Marindahl Lake is a small lake located north of the city of Volin, South Dakota.

Marindahl Lake, in South Dakotas's Southeast Region, isn't the kind of lake you'll find on lists of the world's greatest lakes. Indeed, you may not be able to find it on any lists of commonly-known lakes. The lake is relatively unknown outside of the immediate area of South Dakota, keeping it uncrowded and a haven for nature lovers. Marindahl Reservoir was created when Clay Creek (a tributary of the Vermillion River) was dammed. The purpose of the reservoir is to provide wildlife habitat and recreational opportunities in the area. The small 139-acre lake boasts a tree-shaded shoreline and areas of 100-foot cliffs towering above the water. Because this is a 'no wake' lake, the quiet waters are ideal for canoeing and kayaking. Recently popularized by canoeists, many canoeing bloggers comment on the shimmer produced as the sun sets across the surface.

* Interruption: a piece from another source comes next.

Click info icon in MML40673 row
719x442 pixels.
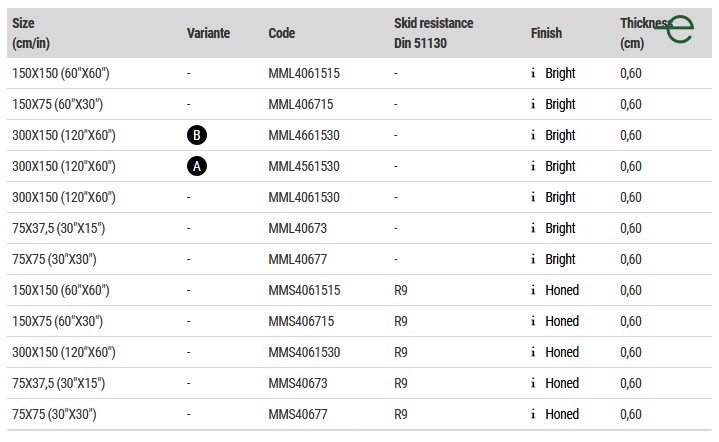(533, 228)
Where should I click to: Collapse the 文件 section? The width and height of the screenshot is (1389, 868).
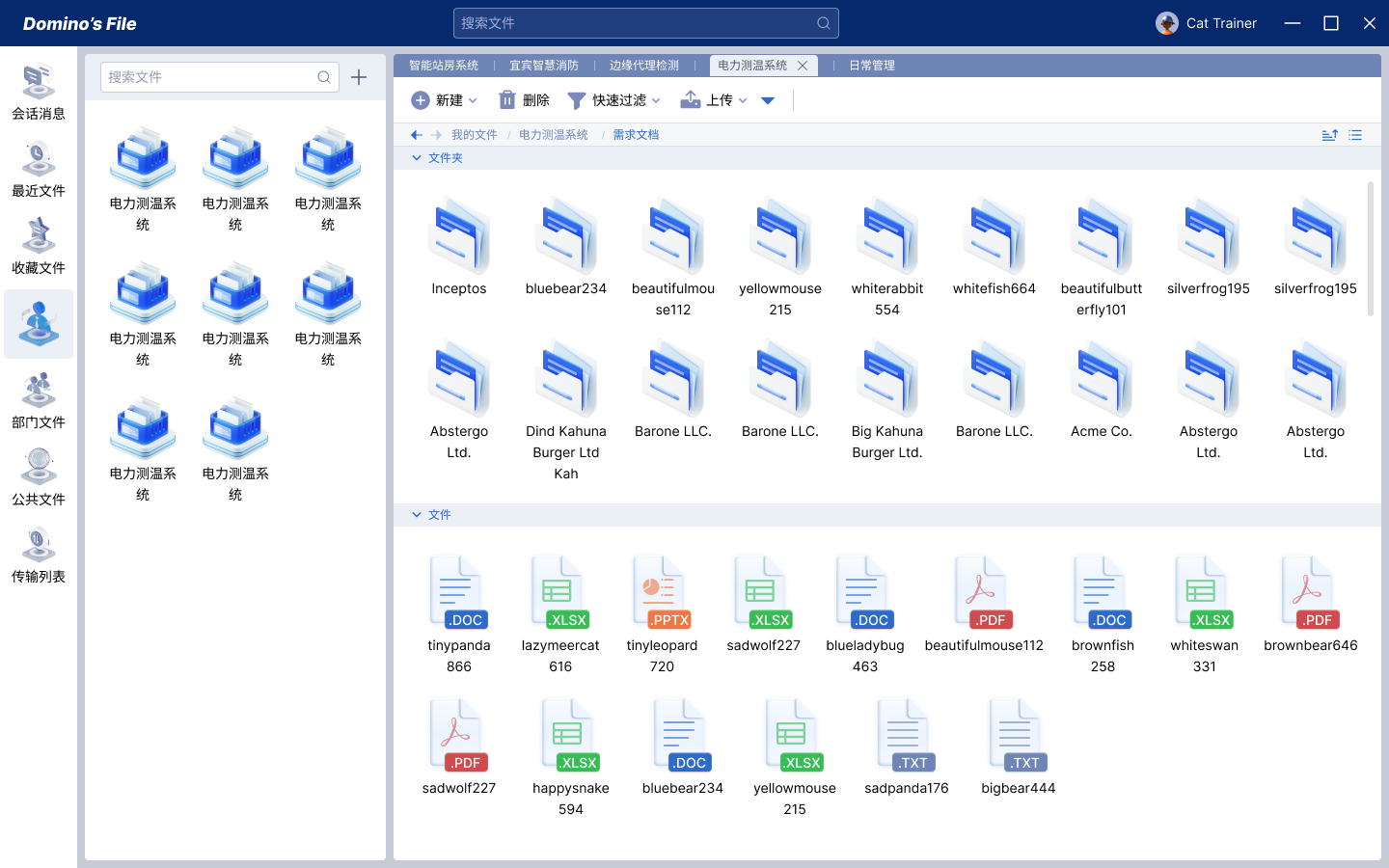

Marindahl Lake provide a welcome contrast to larger, better-known recreational lakes in the area.

The area of the state that now holds Marindahl Lake saw the Lewis and Clark Expedition pass through on their exploration of the northwestern lands of the Louisiana Purchase. Once the lands of the Yankton Sioux, the area was sold by treaty to the United States government in 1852 and quickly settled by farmers. The two largest cities in the area - Yankton and Sioux Falls - were both plotted by land speculators. Nearby Vermillion maintains a museum dedicated in part to the Lewis and Clark Expedition, as does Yankton. The process of turning the thick prairie sod in order to grow wheat was difficult for the early settlers. Taming the land also degraded the streams and rivers with sediment from run-off. For many years, fishing in the southeastern corner of South Dakota took a backseat to farming. Fishing and wildlife suffered for lack of habitat. Fortunately, modern recognition of the importance of clean water and wildlife habitat caused major investment to be made in restoring the environment to health. Marindahl Lake is a part of that success story.

Because the entire shoreline of Marindahl Lake belongs to the South Dakota Department of Game, Fish and Parks, there is no development directly along the shore. A total of 634 acres of public land is available for recreation and hunting around the lake. The only boat ramp extending into the waters is the Game, Fish and Parks dock near the dam at the south end of the lake. Because of the natural state of the lakeshore, it is easy for a solo paddler to believe himself in undiscovered territory. One may occasionally see another boat, or a fisherman fishing from the shore, but often the visiting paddler has the lake himself. Gliding silently long the shoreline, one is likely to see a variety of waterfowl, small mammals, muskrat, song birds, turtles, herons, terns and an occasional eagle. Deer can occasionally be spotted drinking in the shallows. Feeding fish ripple the still surface of the lake and the occasional bass makes a resounding splash as it rises to snatch a tempting insect in mid-air.
Anglers visit Marindahl Lake to stalk the wily largemouth bass and to take their limit of bluegill, black crappie and green sunfish. Channel Catfish are beginning to reach fish-able numbers and size in the lake. Because the lake was over-populated with common carp and bullhead, the water was chemically treated a few years ago to remove them, and more sought-after fish planted. A stocking program plants fingerlings regularly based on fish population monitoring. In winter, the lake is a favorite for ice fishing.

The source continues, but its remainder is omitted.